Matrix Metalloproteinases in Breast Cancer Growth and Progression

Group Leaders: Prof Erik Thompson, Dr Mark Waltham, Dr Manisha Shah Team Members: Mr Dexing Huang, Mr Tony Blick, Ms Bryna Chow

MMP13 has emerged as a promising therapeutic target in breast cancer and highly specific inhibitors have been developed that do not cause musculoskeletal side effects, which has plagued the clinical trials of other MMP inhibitors. Our ongoing studies with MMP13-deficient mice have confirmed a role for MMP13 in breast cancer growth at the primary site and in the osteolytic lesions that form at bone metastases, and also implicated MMP13 in breast cancer angiogenesis. Our collaborator Prof Chris Overall (University of British Columbia, Vancouver, Canada) has identified novel substrates of MMP13 that may serve as biomarkers for MMP13 activity. We plan to perform clinically relevant studies of MMP13 inhibition in combination with current breast cancer treatments using well established, syngeneic mouse mammary cancer models. We will elucidate the role of MMP13 in breast cancer lymph/angiogenesis, and develop biomarkers suitable for monitoring MMP13 activity in breast cancer and in MMP13-targeted clinical trials. Our studies have potential clinical application to primary and metastatic breast cancer, and likely also other bone-associated cancers and pathologies.

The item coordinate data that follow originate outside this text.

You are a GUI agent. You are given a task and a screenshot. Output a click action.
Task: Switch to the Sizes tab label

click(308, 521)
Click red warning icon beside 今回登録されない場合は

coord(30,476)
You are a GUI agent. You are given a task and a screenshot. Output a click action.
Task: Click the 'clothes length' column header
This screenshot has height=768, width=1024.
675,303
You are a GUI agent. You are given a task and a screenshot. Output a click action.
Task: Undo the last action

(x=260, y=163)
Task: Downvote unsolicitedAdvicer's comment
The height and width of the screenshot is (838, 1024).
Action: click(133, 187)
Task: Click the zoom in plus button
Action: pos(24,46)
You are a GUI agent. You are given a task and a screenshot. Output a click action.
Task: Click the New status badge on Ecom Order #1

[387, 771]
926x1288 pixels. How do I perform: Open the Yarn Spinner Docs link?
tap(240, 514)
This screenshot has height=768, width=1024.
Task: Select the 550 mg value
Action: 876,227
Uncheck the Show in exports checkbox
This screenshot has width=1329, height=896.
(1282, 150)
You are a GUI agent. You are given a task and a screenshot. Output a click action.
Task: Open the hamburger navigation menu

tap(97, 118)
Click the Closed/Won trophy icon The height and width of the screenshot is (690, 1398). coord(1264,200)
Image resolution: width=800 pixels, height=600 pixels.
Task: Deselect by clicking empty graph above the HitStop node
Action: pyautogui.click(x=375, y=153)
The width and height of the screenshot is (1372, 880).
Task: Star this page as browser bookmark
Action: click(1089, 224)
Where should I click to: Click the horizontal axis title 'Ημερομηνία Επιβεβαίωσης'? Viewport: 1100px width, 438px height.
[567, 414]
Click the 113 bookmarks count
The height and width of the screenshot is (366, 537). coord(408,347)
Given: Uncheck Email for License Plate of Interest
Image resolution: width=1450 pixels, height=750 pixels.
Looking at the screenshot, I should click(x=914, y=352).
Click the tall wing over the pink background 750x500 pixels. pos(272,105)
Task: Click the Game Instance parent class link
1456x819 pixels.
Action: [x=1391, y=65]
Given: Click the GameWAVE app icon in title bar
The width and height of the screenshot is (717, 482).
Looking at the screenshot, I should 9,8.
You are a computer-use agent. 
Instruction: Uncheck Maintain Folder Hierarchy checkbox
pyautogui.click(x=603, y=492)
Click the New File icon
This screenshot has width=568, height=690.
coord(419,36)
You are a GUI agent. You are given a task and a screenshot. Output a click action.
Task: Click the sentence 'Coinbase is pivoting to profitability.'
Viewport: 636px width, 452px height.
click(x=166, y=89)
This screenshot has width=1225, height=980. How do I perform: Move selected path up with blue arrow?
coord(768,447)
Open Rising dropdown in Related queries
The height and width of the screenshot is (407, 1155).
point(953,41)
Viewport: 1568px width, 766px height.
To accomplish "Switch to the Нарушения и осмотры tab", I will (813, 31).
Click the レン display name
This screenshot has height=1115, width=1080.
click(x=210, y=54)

Molecular and cellular basis of mammographic density in breast cancer

The Invasion and Metastasis Unit plays an active role in a large collaborative research program including all current VBCRC laboratories, surgeons, pathologists and radiologists from St. Vincent’s Hospital, A/Prof Lilian Soon (University of Sydney), and Dr Karen Sui and Prof Rob Henry (Australian Synchrotron, Melbourne), seeking to identify the molecular and cellular underpinnings of the increased breast cancer risk associated with MD, a familial trait. Since 2007, we have coordinated with the relevant clinical collaborators the precise accrual of high MD and low-MD material from mastectomies at St. Vincent’s Hospital. Gene array and histologic analyses of these tissues have been carried out by PhD student Joyce Lin (University of Melbourne, Dept. Pathology). VBCRC funding is in place to extend these analyses to discordant monozygous twins.